The yield on the 5.5 percent notes due January 2022 rose four basis points, or 0.04 percentage point, to 4.65 percent, matching the level on Dec. 15, at the 4:30 p.m. close in Tel Aviv. One-year interest-rate swaps, an indicator of investor expectations for the benchmark rate in the next 12 months, jumped four basis points to 2.5 percent, on par with the Dec. 13 level.
Greece won a second bailout after European governments wrung concessions from private investors and tapped into European Central Bank profits to shield the euro area from a precedent-setting default. Exports make up about 40 percent of the Israeli economy and Europe is one of the largest markets. The Bank of Israel will hold the benchmark interest rate at 2.5 percent at a policy meeting Feb. 27, according to all 20 analysts in a Bloomberg survey.
“The central bank is likely to save its ammunition next week so it can respond to future economic developments,” said Modi Shafrir, chief economist at Tel Aviv-based I.L.S. Brokers Ltd. “Despite a moderation in economic activity, the fact that the liquidity problem in Europe has eased and the possible renewed inflationary pressure give support for interest rates to hold at the current level.”
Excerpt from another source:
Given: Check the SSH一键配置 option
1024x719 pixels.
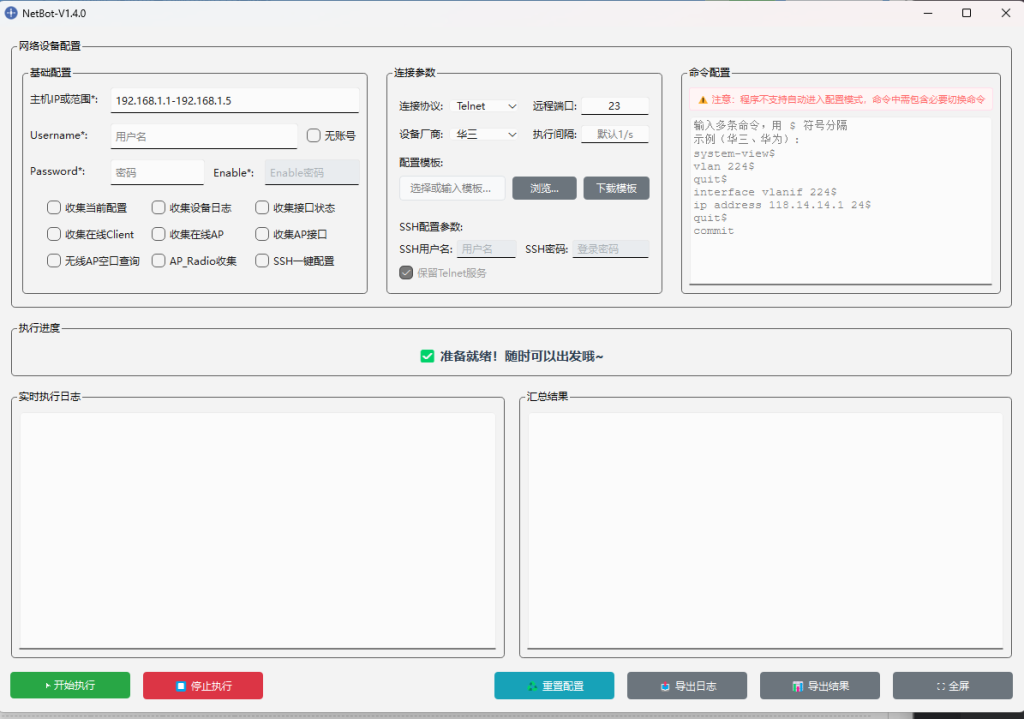Looking at the screenshot, I should point(262,261).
Consumer prices climbed an annual 2 percent in January compared with a median estimate of 1.9 percent. Inflation is expected to be 2.4 percent in the next 12 months, according to a survey of economists released by the Bank of Israel on Feb. 19. Inflation erodes the value of fixed-income payments.
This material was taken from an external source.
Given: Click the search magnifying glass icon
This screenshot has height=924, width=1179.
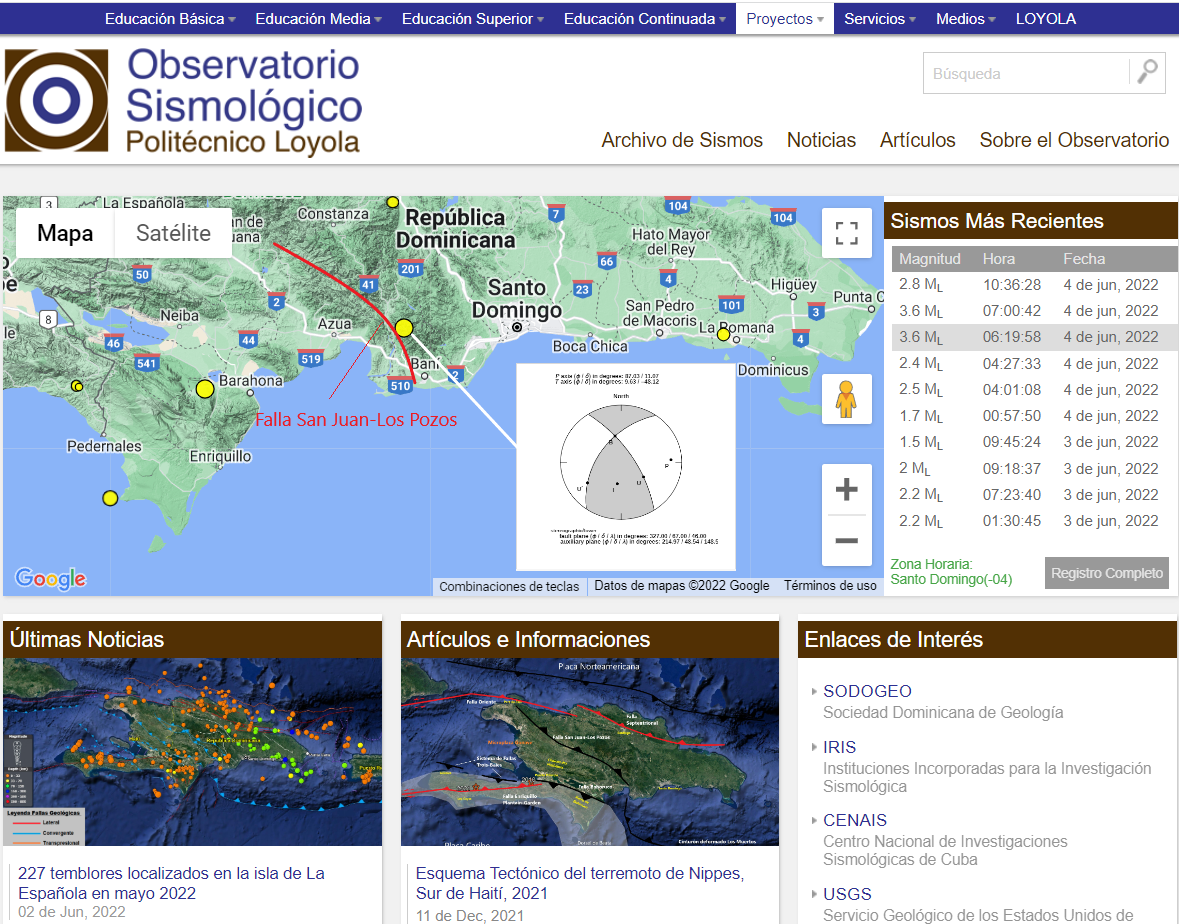Looking at the screenshot, I should pos(1147,73).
Bank of Israel Governor Stanley Fischer said Feb. 2 the country has “plenty of room” to lower interest rates if needed. It cut the benchmark rate by a quarter-point last month to 2.5 percent, the third reduction in five months. Borrowing costs may fall as much as 25 basis points in coming months, Shafrir said.
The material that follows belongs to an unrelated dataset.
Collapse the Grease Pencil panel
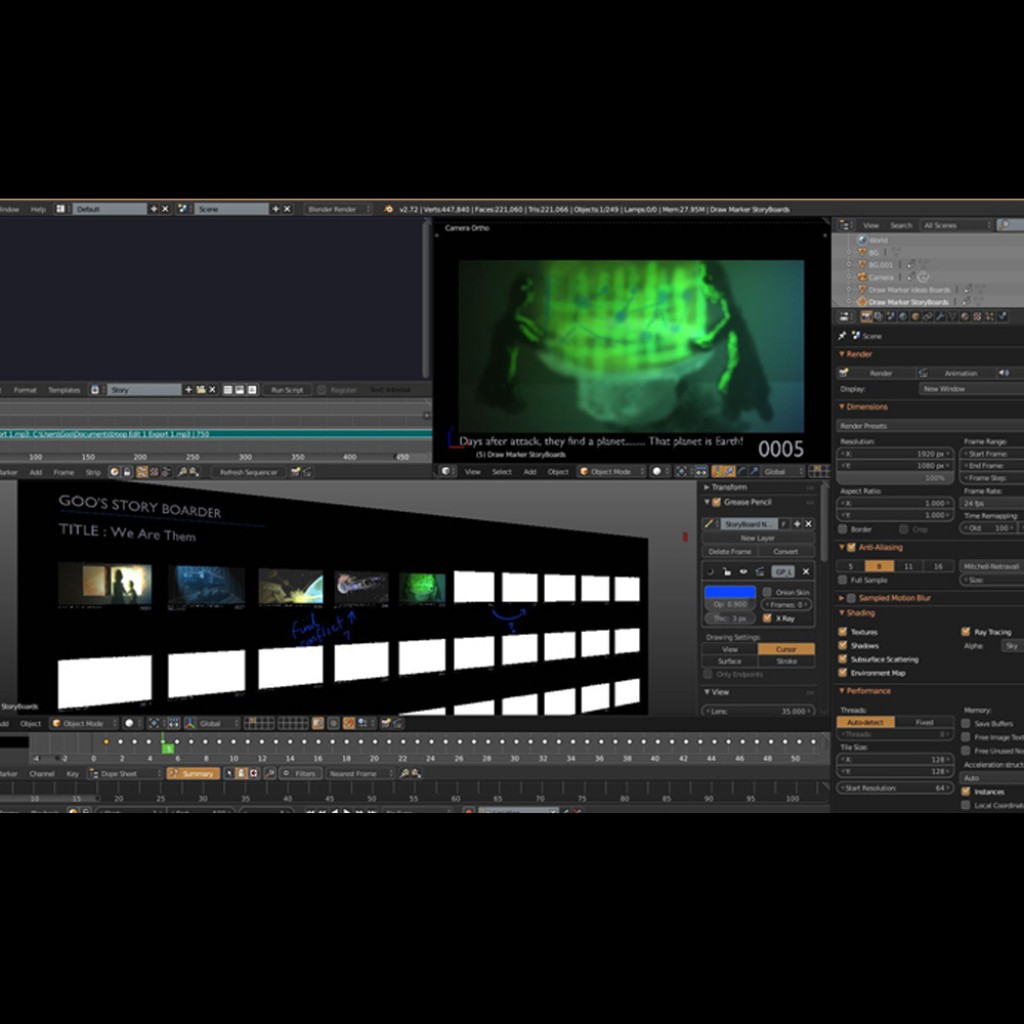 tap(706, 503)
The one-year break-even rate, the yield difference between inflation-linked bonds and fixed-rate government notes of similar maturity, fell one basis point to 255, implying an average annual inflation rate of 2.55 percent. The rate has increased 26 basis points since consumer price moves were announced on Feb. 15.
The central bank and the Finance Ministry have reduced their growth predictions for this year, citing the impact of the European debt crisis. The economy expanded an annualized 3.2 percent in the fourth quarter compared with a revised 3.8 percent in the third quarter as exports and private consumption declined, the statistics bureau said Feb. 16.
The Tel-Bond 40 Index of corporate bonds gained 0.2 percent to 264.10. The shekel fell 0.3 percent to 3.7340 a dollar at 4:51 p.m.